Silicon oxide has been used as a gate dielectric material on thin film transistors for over 40 years, but as dimensions shrink, alternatives with higher dielectric constants are necessary to reduce leakage currents. While high-κ dielectrics have been investigated for their thermal stability and compatibility with Si, FinFET technology, with 3D double-gate and triple-gate transistors, has further advanced, leading to smaller, more efficient transistors with reduced power consumption [1,2,3,4,5].
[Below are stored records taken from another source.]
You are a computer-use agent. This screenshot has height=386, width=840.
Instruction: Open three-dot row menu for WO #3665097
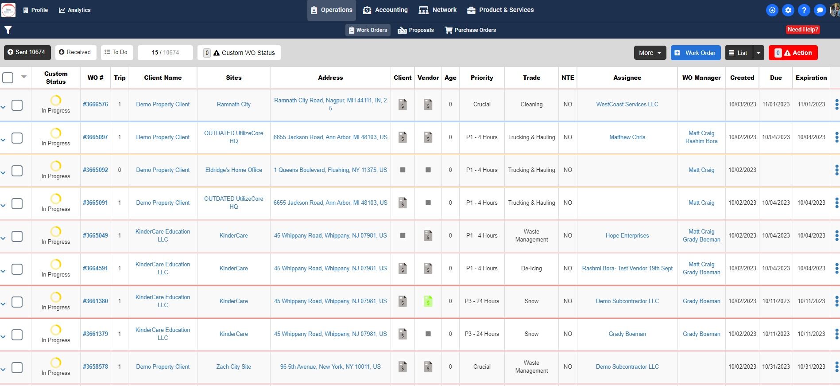[836, 137]
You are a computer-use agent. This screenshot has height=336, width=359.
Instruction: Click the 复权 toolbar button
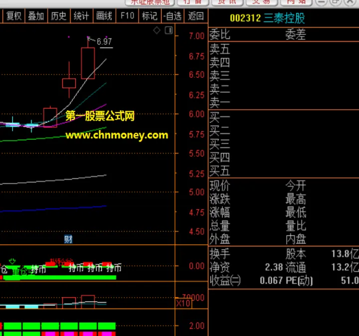(x=13, y=16)
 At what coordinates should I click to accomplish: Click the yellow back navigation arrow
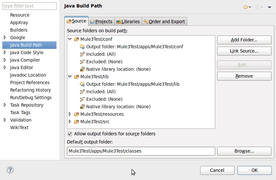(245, 7)
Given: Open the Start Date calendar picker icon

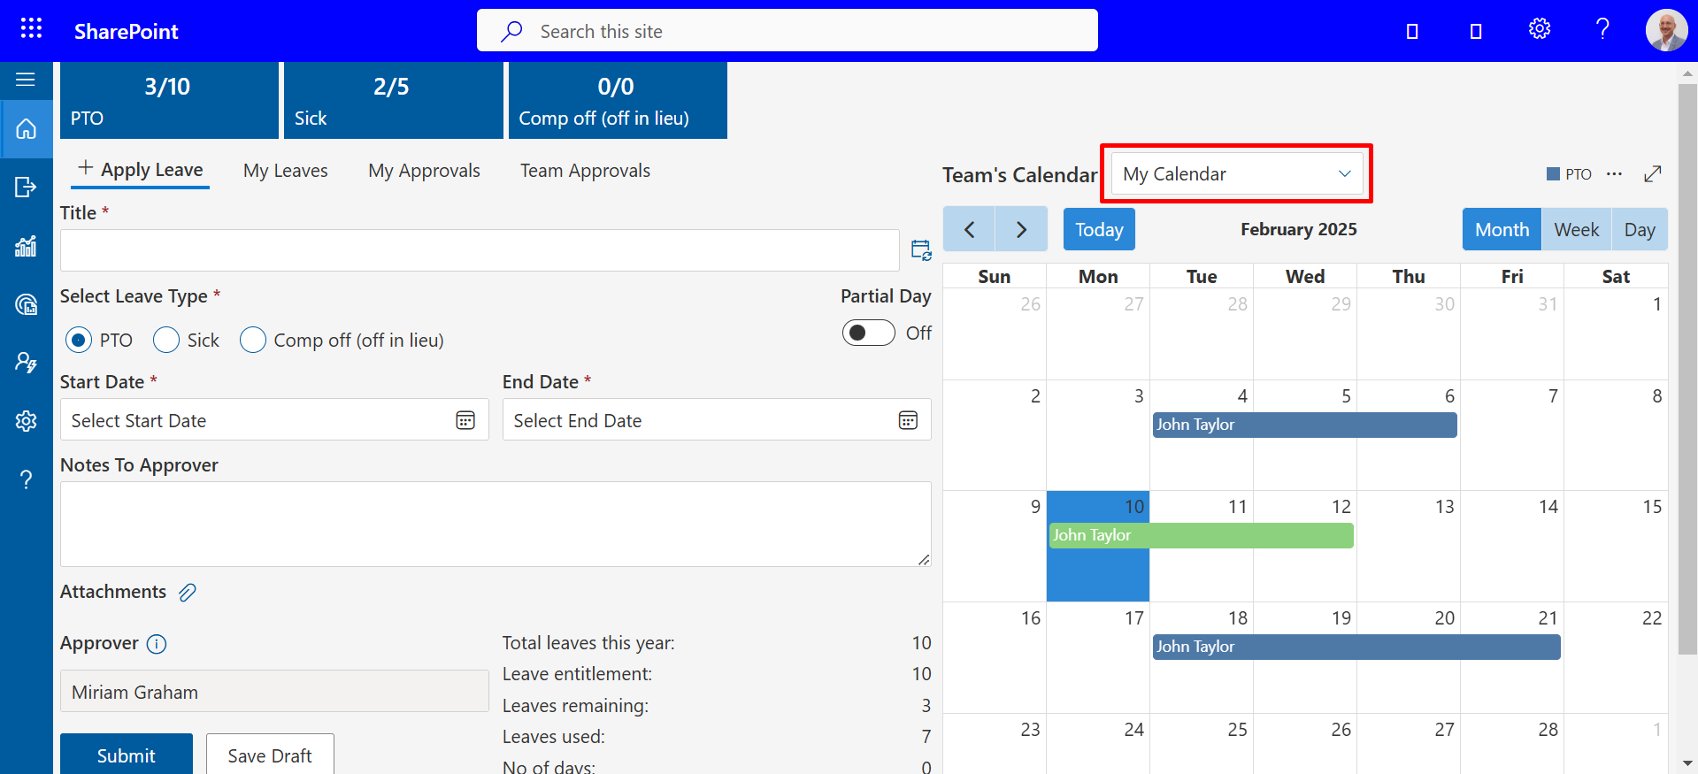Looking at the screenshot, I should click(465, 420).
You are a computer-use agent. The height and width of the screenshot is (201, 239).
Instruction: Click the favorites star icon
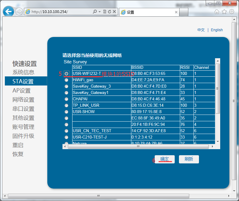(x=224, y=12)
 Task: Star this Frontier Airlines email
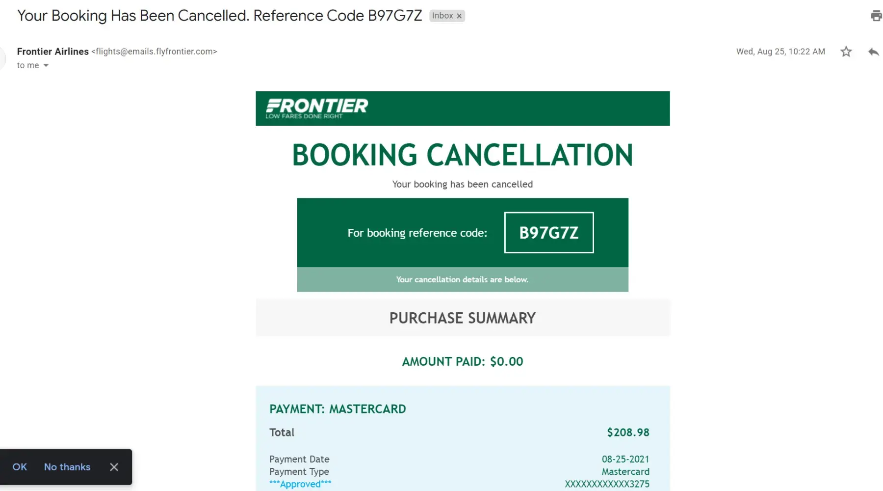click(846, 52)
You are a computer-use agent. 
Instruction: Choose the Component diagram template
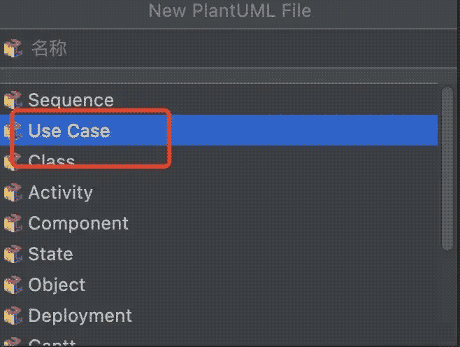[78, 223]
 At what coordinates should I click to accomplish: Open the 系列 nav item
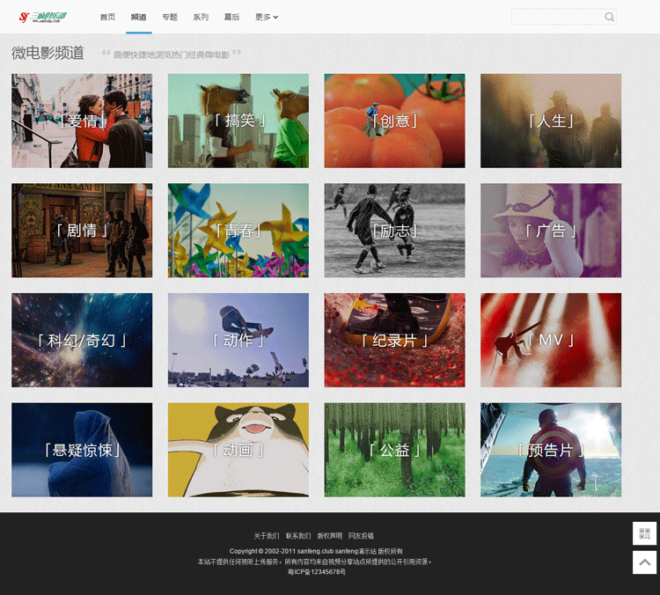201,17
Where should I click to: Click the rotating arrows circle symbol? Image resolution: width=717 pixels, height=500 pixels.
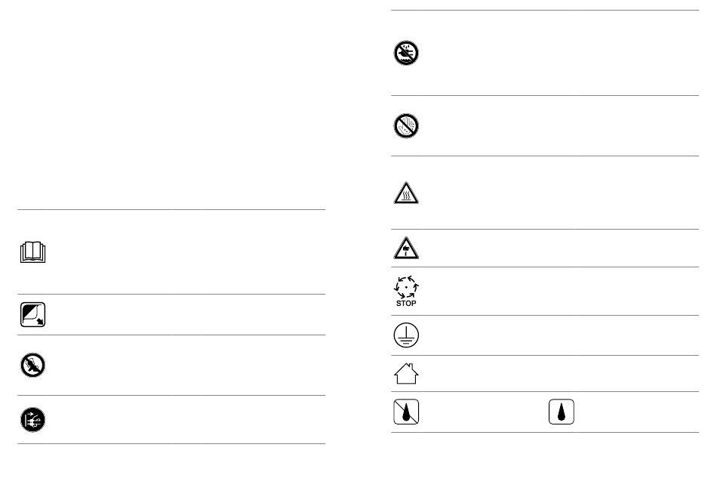tap(406, 287)
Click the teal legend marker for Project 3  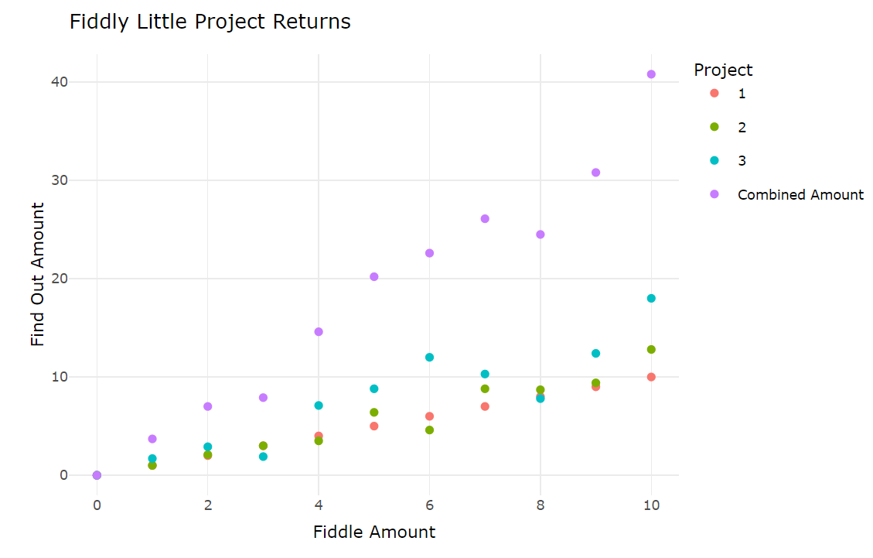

The continuous downscaling of MOS devices is indispensable for increasing the transistor density and performance, leading to efficient chip functionality at higher speeds. However, this scaling poses challenges such as severe short channel effects (SCEs), increased fabrication costs, and difficulties in device processing [6,7,8]. Multi-gate MOS device structures like FinFETs, which use multiple gate electrodes and an ultrathin body, have been developed to address these challenges, showing an excellent device performance at scaled parameters. The use of metal gates has become attractive due to their chemical stability with high-κ gate dielectrics and the ability to maintain higher threshold voltages while acquiring high gate stack stability [9,10,11,12,13,14].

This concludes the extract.